Commercial Treadmills: Choose from three console versions for the Vision Fitness T80 Treadmill: the Classic, the Elegant +, and the Touch +. The base unit provides a spacious 22″ x 60″ running surface and a 3.0 HP motor.
Non-Folding Treadmills (Residential): The T40 is the non-folding treadmill by Vision, available with three differently priced consoles: the Classic, the Elegant + and the Touch +. It has a powerful 3.0 CHP motor and a roomy running surface.
Folding Treadmills (Residential): The TF20 and TF40 folding treadmills are each available with Classic, Elegant +, and Touch + consoles. The TF20 has a 2.75 CHP drive. The TF40 folding treadmill has a 3.0 CHP drive.
What We Like:
- Motors: Vision Fitness’s motors aren’t the most powerful on the market — some companies have broken the 4.0 HP barriers — but they’re powerful enough for most trainees. The lifetime motor warranty is a great sign that Vision has confidence in their drives.

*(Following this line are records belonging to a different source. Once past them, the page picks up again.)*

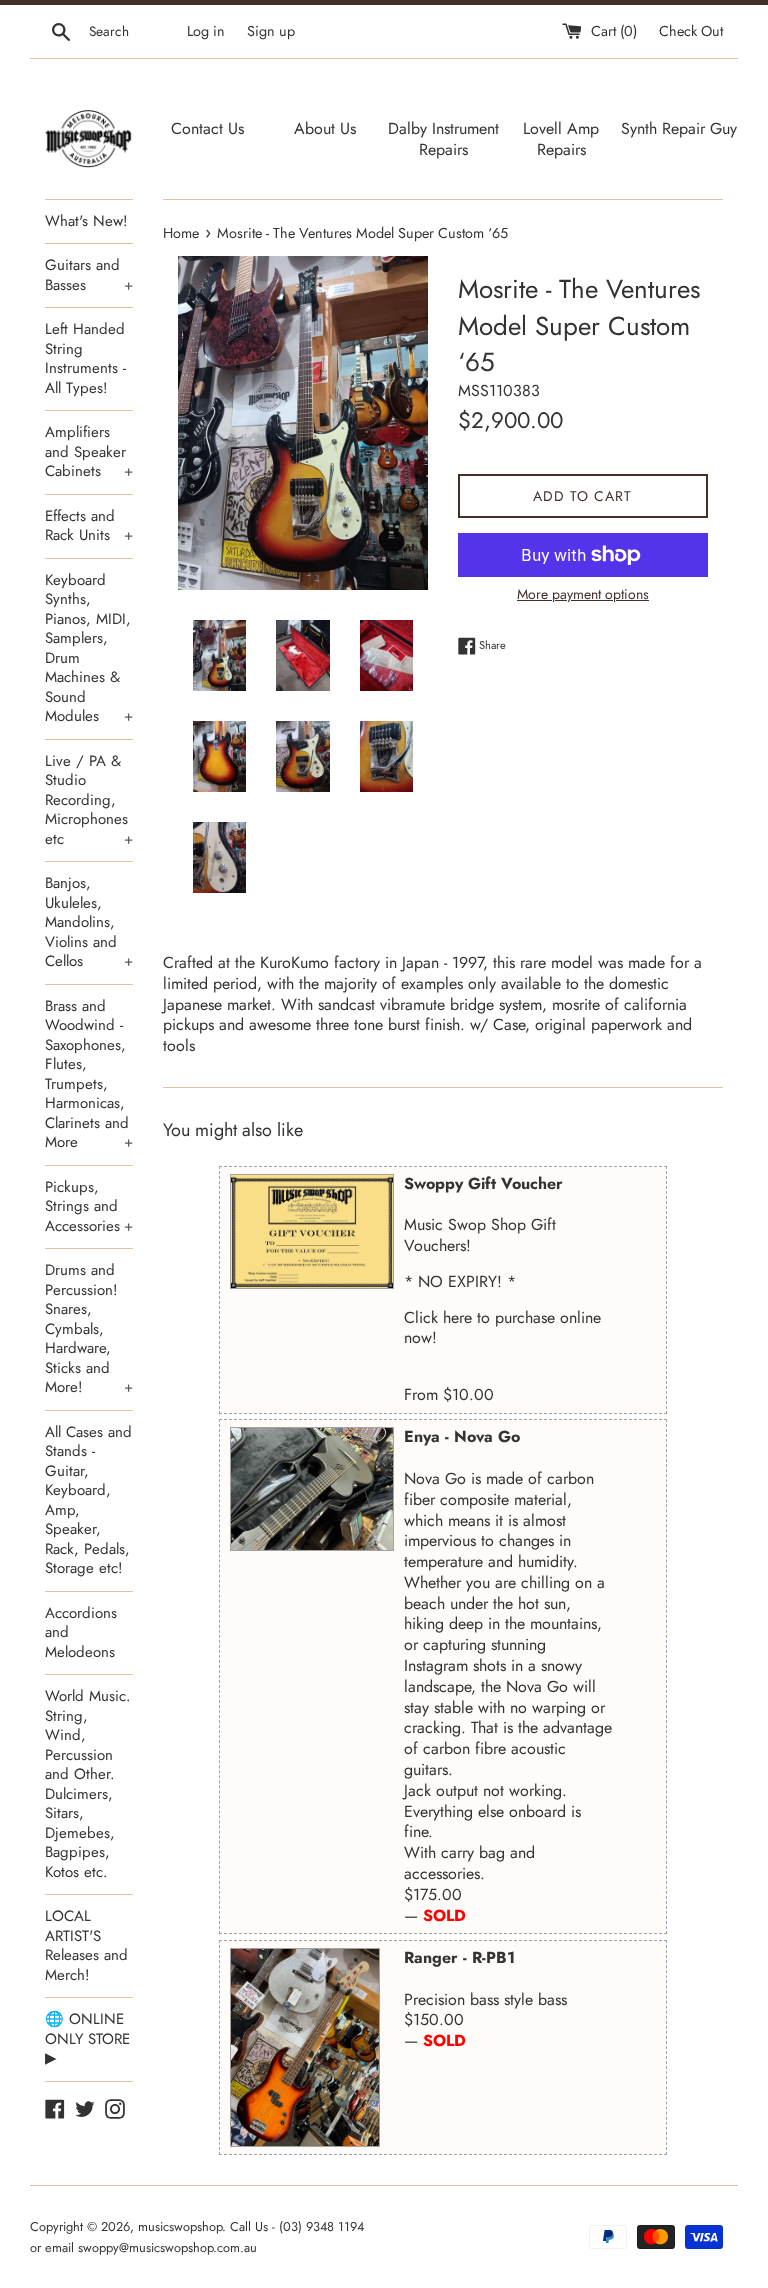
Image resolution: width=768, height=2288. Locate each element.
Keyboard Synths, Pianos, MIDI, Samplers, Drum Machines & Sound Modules (89, 648)
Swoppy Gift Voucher (483, 1183)
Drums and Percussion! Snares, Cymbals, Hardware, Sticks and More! (89, 1328)
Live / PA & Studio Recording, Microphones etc (89, 800)
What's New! (86, 221)
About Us (325, 128)
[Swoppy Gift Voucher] (312, 1232)
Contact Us (207, 128)
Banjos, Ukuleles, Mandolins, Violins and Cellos (89, 922)
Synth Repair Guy (679, 128)
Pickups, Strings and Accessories (89, 1206)
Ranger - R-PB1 (459, 1957)
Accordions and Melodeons (81, 1632)
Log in (206, 31)
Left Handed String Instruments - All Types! (85, 358)
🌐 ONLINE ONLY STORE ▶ (87, 2038)
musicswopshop (180, 2226)
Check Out (691, 31)
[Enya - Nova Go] (312, 1489)
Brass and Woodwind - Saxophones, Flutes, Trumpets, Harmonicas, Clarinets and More (89, 1074)
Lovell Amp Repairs (561, 139)
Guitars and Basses (89, 275)
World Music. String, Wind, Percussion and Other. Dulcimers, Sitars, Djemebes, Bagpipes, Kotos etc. (88, 1784)
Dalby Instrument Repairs (443, 139)
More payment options (583, 594)
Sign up (271, 31)
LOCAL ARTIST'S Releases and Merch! (86, 1945)
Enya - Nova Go (462, 1436)
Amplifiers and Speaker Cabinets (89, 451)
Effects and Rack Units (89, 526)
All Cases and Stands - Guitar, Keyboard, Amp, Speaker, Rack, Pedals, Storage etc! (88, 1500)
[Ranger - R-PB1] (305, 2047)
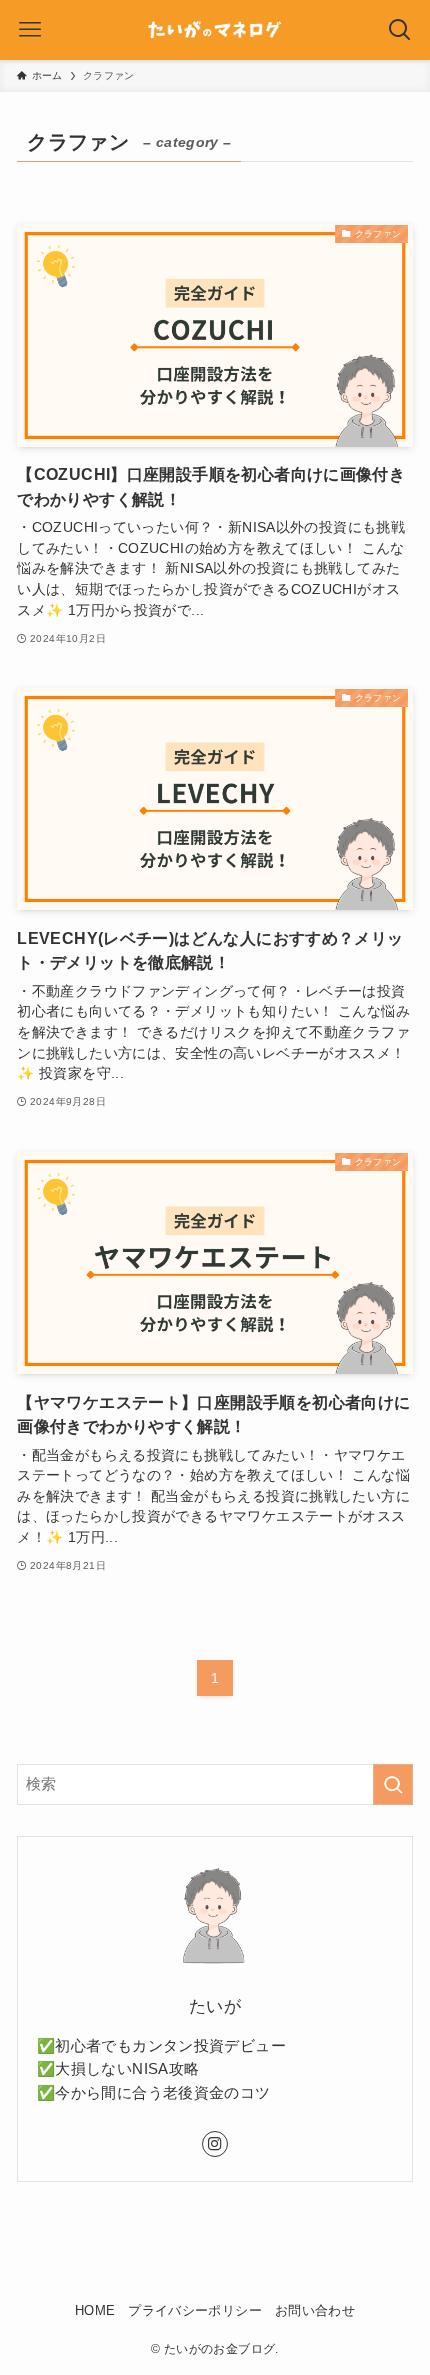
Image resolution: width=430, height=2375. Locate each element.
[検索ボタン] (400, 30)
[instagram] (215, 2144)
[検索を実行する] (393, 1784)
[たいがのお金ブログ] (215, 30)
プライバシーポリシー (195, 2310)
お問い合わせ (315, 2310)
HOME (95, 2310)
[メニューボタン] (30, 30)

- Consoles: Vision’s basic LED consoles are easy to use, but we much prefer the Elegant + and Touch + consoles, which feature large high-definition color touch screen displays. Their larger screens help make exercise programs more engaging, especially when you use the Passport Media Center. And recently new is ViaFit™, wireless connectivity for your treadmill that shares workout data with your favorite apps on any of your devices.
- Inclines: Exercising at 0 degrees is so 1990s… Vision Fitness’s treadmill tracks tilt by up to 15%. Incline training boosts metabolism, builds muscle, helps hearts and has many other benefits. (If you want a more dramatic incline, check out our incline trainer reviews.)
- Tracks: Vision Fitness’ Infinity Deck™ System is tested to run 21,000 miles and features very well-cushioned double phenolic coating with wax integrated right into the fibers of the belt so that there is no required maintenance. They’re two-ply and move along wider-than-average rollers for durability.
- Warranties: Warranties vary by model, but a typical Vision Fitness warranty includes lifetime coverage for the motor and frame, seven years of parts replacement, and two years of labor.
What We Don’t Like:
- Weight: The heavy weight of Vision Fitness treadmills is a sign of high quality. At the same time, if you’re choosing a folding treadmill, you might want something lighter weight. The T40 weighs 277 pounds and the T20 weighs 268 pounds.
We’re impressed by Vision’s lineup. The treadmills provide smooth rides, have excellent warranties and include workout options for everyone. Our only hesitation is the price.